Together with theory and experimentation, computer simulation now constitutes the third pillar of scientific inquiry, enabling researchers to build and test models of complex phenomena that either cannot be, or would be prohibitively expensive to be, replicated in the laboratory. Applications range from the practical, such as designing more efficient aircraft and effective drugs, to basic research in understanding the molecular basis of diseases such as Alzheimer?s. Yet computing capability is currently only a small fraction of what is needed: detailed biological simulations are limited to small numbers of macro-molecules; additional factors of millions are needed to simulate cells and far more than that for larger structures. The overall goal of this work is to give the Scientific Computing user community the capability to conduct transformative research via scalable, cost-effective, high-performance, general-purpose systems built from off-the-shelf components. The particular objective is to build a compute cluster and related infrastructure that facilitates research that advances such computer systems. The unifying technical mechanism to be explored is the integration of communication and computation in accelerator-centric clusters with direct and programmable interconnects.
Three fundamental issues limiting performance are computational efficiency, power density, and communication latency. All of these issues are being addressed through increased heterogeneity, but the last in particular by integrating communication into the accelerator. This integration enables direct and programmable communication among compute components. Direct links enable the bypassing of CPU, network interface, and even device memory. Programmable communication enables data transfers to proceed with high efficiency even under substantial loads. The proposed infrastructure is a large-scale FPGA-centric cluster with direct and programmable communication (DPC). This server class is referred to as Novo-G#, where # is a place holder for DPC, because this award will target enhancing and leveraging Novo-G, the reconfigurable supercomputer at the University of Florida. The infrastructure will consist of the physical hardware, but also software and configurations to be developed to enhance both general usability and the enabled research projects. Another aspect of this infrastructure, as with the Novo-G, is the community of collaborators who will contribute tools, applications, evaluation, and feedback. Currently, a number of internal and external collaborators have been identified but there are more potential research projects?in diverse areas of applications, architecture, and systems that will be enabled by the proposed infrastructure.

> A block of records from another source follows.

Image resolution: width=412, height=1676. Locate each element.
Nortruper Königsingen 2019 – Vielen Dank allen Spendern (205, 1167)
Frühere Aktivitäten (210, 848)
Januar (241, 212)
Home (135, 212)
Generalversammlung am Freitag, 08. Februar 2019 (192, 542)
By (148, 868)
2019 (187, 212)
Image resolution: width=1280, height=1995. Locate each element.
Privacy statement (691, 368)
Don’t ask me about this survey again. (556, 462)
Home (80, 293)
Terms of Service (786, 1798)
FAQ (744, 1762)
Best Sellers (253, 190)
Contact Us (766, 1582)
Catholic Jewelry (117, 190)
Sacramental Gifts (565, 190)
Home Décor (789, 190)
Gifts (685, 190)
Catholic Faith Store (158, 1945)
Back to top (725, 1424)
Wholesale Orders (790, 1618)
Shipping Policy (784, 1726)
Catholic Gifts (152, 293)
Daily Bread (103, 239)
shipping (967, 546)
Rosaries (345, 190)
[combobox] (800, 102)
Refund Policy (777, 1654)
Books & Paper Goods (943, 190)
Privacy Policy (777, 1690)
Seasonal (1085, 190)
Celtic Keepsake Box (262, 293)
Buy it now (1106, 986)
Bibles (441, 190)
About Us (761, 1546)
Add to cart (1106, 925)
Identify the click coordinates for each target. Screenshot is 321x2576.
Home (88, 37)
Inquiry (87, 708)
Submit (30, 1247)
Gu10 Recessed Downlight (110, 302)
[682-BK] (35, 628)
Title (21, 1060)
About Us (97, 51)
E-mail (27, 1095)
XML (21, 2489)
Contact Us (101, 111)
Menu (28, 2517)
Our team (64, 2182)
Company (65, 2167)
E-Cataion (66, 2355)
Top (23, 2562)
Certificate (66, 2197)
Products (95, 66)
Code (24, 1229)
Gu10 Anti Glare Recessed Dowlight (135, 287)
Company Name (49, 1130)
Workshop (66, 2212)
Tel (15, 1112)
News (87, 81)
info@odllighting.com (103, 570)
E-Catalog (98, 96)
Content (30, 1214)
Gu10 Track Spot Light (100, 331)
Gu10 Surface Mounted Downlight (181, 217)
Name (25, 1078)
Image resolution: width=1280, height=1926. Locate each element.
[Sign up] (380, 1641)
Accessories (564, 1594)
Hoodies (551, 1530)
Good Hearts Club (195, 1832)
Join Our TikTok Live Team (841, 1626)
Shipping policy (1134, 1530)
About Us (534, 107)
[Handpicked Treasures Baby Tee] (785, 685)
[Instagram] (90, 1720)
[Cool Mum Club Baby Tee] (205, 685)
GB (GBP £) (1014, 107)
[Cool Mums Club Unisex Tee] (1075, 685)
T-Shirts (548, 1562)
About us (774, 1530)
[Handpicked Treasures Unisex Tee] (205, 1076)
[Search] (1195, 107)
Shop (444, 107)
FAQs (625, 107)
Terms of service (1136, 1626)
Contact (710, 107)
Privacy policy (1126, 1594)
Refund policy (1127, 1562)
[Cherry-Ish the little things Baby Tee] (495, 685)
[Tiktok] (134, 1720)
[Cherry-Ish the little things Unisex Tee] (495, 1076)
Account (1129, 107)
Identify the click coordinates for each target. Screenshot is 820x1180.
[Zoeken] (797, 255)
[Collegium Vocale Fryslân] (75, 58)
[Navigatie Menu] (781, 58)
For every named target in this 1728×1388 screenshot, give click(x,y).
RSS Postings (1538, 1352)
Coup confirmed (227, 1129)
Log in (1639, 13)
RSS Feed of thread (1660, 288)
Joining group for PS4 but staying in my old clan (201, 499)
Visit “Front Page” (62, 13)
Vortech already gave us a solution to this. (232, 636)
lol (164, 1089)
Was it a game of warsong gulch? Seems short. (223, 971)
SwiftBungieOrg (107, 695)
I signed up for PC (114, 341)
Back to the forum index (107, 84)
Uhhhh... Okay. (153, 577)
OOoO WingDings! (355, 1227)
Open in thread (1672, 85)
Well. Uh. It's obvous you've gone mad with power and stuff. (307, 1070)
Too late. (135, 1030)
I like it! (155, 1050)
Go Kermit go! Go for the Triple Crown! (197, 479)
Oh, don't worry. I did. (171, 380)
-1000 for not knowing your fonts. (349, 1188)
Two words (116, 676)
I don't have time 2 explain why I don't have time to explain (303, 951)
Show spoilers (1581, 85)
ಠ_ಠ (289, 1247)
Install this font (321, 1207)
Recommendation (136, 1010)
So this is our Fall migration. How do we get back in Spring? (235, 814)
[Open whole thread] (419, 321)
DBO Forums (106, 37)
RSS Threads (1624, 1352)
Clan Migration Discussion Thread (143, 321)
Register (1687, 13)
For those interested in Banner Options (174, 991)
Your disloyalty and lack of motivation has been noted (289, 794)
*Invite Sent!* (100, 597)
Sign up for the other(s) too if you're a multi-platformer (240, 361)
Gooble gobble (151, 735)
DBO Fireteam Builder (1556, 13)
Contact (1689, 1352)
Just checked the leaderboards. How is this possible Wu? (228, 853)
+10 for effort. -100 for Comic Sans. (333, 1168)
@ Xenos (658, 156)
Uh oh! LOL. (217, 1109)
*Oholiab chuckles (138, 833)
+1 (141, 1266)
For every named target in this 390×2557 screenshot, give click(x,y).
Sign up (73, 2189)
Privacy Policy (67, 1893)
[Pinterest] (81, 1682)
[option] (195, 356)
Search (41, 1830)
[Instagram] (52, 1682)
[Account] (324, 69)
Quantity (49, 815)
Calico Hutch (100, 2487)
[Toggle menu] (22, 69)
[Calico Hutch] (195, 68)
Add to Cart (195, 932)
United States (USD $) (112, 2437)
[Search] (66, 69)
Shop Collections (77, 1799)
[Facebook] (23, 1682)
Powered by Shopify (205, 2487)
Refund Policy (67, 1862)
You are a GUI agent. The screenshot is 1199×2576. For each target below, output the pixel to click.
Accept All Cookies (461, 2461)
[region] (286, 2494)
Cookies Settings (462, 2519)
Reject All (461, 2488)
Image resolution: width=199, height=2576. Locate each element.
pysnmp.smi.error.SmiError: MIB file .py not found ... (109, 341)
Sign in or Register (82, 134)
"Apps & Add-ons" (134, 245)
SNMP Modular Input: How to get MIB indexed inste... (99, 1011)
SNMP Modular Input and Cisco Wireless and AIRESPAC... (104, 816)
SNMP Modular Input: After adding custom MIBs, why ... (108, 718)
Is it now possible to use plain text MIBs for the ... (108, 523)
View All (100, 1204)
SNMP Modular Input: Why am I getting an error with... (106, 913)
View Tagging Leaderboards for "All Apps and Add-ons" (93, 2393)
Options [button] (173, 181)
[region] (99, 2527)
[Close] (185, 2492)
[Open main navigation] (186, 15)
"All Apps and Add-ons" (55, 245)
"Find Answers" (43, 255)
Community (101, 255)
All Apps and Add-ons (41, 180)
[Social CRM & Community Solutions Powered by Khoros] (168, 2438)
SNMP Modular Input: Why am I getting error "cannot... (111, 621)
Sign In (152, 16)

The broader impact of the enabled research is to advance the capability of scientific computing. The technical broader impact of the proposed infrastructure is to provide a system testbed for transformative research in a variety of areas in Computer Science and Engineering including programmable network components, processor/network interfaces especially for accelerators, FPGA-based systems, applications in Reconfigurable Computing, architecture of clusters with direct and programmable communication, and libraries and tools to support such clusters. The community of researchers using the infrastructure will consist of the PIs and their collaborators, but also the members of the broader community who commit to contributing to the infrastructure. The infrastructure will provide a platform to develop novel components for education and outreach.